*Texto dado*:
▬▬▬

Ahí también, Jesús entraba en una tradición anterior a él. El Apocalipsis es un género literario que los persas ya habían practicado, pero fueron los judíos quienes habían de darle su significación profunda, su largo alcance y sus obras maestras.. Es un género literario muy diferenciado y preciso, que corresponde a una mentalidad particular, a una concepción particular de la condición humana. Igual que no creo que se pueda comprender y definir perfectamente el género literario de la Tragedia griega antigua, sin conocer y definir lo que los griegos llamaban el Destino, la Necesidad ciega, irrecusable, irrefutable, irresponsable e inevitable, el Apocalipsis judío tampoco se comprende si no se sabe que Dios es el Señor absoluto y supremo de la historia, que es a la vez su iniciador libre y su finalidad, amorosa y judiciaria; que gobierna, en el interior de la historia, cada destino humano y toda la creación; que sondea las entrañas y los corazones, y que cuenta también las estrellas en el cielo. Al mismo tiempo Dios sabe muy bien lo que hace y no es ciego. También habla, e incluso habla mucho entre los judíos; toda la historia de Israel resuena de su palabra. Le ocurre que entra en discusión con el hombre; es supremo responsable, incluso querelloso, y su amor a la criatura es tal que parece tener los antojos y los arrepentimientos de un enamorado.

▬▬▬

*Datos de origen*:
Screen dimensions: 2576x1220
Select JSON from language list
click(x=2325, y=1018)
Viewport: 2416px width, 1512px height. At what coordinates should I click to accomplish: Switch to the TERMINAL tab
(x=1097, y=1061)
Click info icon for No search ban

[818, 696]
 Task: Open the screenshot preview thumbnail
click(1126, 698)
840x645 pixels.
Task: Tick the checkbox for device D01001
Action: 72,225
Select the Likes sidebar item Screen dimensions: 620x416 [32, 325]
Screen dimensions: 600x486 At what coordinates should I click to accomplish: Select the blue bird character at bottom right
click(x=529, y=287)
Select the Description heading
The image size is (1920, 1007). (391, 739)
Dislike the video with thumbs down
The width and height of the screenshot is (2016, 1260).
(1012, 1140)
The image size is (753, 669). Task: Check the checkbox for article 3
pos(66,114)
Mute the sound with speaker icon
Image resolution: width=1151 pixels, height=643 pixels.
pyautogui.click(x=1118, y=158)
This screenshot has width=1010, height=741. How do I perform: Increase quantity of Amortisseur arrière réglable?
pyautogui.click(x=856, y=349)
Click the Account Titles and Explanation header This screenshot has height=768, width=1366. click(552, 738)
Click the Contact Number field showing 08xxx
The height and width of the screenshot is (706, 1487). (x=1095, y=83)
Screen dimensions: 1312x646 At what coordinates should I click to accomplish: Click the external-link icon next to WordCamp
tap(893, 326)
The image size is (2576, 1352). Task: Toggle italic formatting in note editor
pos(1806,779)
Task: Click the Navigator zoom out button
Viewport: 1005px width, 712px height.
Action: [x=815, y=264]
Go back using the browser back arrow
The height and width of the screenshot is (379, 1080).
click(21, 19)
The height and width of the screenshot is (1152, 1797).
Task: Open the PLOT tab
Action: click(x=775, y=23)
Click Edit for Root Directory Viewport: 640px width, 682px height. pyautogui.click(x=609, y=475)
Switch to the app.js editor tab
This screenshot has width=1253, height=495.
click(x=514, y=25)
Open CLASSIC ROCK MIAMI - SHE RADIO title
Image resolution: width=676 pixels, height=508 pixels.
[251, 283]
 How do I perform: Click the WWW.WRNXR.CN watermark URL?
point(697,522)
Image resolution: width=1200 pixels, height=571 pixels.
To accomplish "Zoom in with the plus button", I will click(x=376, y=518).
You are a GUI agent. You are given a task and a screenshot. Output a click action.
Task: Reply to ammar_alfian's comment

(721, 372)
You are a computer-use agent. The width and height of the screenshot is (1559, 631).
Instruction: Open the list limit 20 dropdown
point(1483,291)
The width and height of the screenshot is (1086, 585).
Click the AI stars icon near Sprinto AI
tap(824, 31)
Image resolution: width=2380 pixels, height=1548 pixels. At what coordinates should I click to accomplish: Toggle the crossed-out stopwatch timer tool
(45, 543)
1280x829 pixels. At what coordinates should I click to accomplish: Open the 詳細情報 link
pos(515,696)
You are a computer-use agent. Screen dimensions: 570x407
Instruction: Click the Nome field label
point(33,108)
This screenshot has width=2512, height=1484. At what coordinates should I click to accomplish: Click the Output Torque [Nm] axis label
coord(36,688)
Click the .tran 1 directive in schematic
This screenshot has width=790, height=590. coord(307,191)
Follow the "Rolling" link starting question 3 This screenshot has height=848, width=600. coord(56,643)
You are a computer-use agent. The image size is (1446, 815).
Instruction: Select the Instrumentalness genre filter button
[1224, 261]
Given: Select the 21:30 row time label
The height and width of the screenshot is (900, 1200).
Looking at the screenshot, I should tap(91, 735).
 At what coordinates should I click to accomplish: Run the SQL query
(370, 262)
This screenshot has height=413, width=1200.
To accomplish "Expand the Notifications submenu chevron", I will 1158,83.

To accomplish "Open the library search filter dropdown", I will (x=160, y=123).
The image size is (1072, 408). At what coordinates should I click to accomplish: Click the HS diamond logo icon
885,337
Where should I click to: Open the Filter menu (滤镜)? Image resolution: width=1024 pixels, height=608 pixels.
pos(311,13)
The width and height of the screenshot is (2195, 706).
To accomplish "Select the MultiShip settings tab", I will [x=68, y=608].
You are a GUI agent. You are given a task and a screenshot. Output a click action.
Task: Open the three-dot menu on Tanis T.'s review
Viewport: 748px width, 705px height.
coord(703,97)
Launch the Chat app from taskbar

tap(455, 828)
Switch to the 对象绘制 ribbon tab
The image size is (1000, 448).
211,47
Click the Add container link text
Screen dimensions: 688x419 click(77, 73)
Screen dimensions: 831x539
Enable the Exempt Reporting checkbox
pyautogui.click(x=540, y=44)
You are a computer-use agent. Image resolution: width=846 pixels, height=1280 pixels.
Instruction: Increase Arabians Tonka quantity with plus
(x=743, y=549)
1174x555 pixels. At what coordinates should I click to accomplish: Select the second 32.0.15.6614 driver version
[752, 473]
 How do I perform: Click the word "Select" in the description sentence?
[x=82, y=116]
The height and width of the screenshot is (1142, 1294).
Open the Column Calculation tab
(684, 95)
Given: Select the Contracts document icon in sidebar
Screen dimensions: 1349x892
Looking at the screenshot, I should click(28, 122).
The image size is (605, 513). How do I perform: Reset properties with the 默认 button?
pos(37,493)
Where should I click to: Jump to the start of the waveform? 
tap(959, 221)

▬▬▬

*Por hacer*:
[a] Di si estas afirmaciones coinciden con el texto sobre el Apocalipsis judío, con un sí o un no y las palabras exactas del texto que lo deciden: (i) Los persas ya habían practicado el género del Apocalipsis. (ii) Dios es ciego. (iii) Dios habla poco entre los judíos.
[b] Escribe lo que sigue al texto sobre el Apocalipsis judío, a partir de su última frase.

*Respuestas*:
[a]
(i) Sí: «El Apocalipsis es un género literario que los persas ya habían practicado».
(ii) No: «Al mismo tiempo Dios sabe muy bien lo que hace y no es ciego.»
(iii) No: «También habla, e incluso habla mucho entre los judíos».

[b]
En consecuencia, el pasado, el presente y el futuro adquieren una significación por completo diferente de la que tenían entre los griegos. Nietzsche y después Camus vieron bien que la concepción griega de la historia y la concepción judía de la historia eran antagonistas e inconciliables. Como Nietzsche, Camus optaba por la concepción griega: Reprochaba al comunismo haber transpuesto la concepción judía de la historia a un universo puramente material y temporal. Lo cual es cierto. La concepción judía de la historia es lineal, progresiva, en sentido de que tiene un comienzo que es Dios, y un término que es Dios, y el progreso se comprende por creciente aproximación a ese término: hay una maduración creciente de la historia al sol eterno de Dios. El comunismo guarda el estilo del Apocalipsis, pero no suspende ya el tiempo de la eternidad, y remplaza a Dios por una necesidad fabulosa y propiamente mitológica.
La concepción griega de la historia es cíclica: se expresa perfectamente en el famoso mito del Eterno Retorno. A pesar de la elocuencia que gastó sobre el tema, me pregunto aún si incluso Nietzsche creyó nunca en serio en la realidad histórica del Eterno Retorno. Este implica una noción verdaderamente grosera, materialista y "temporal" de la eternidad, que ya no es un tiempo indefinido inagotable, en el curso del cual las combinaciones de la materia -que son de número necesariamente limitado, por muchas que sean- tendrían que renovarse, idénticas a sí mismas, uno se pregunta por qué.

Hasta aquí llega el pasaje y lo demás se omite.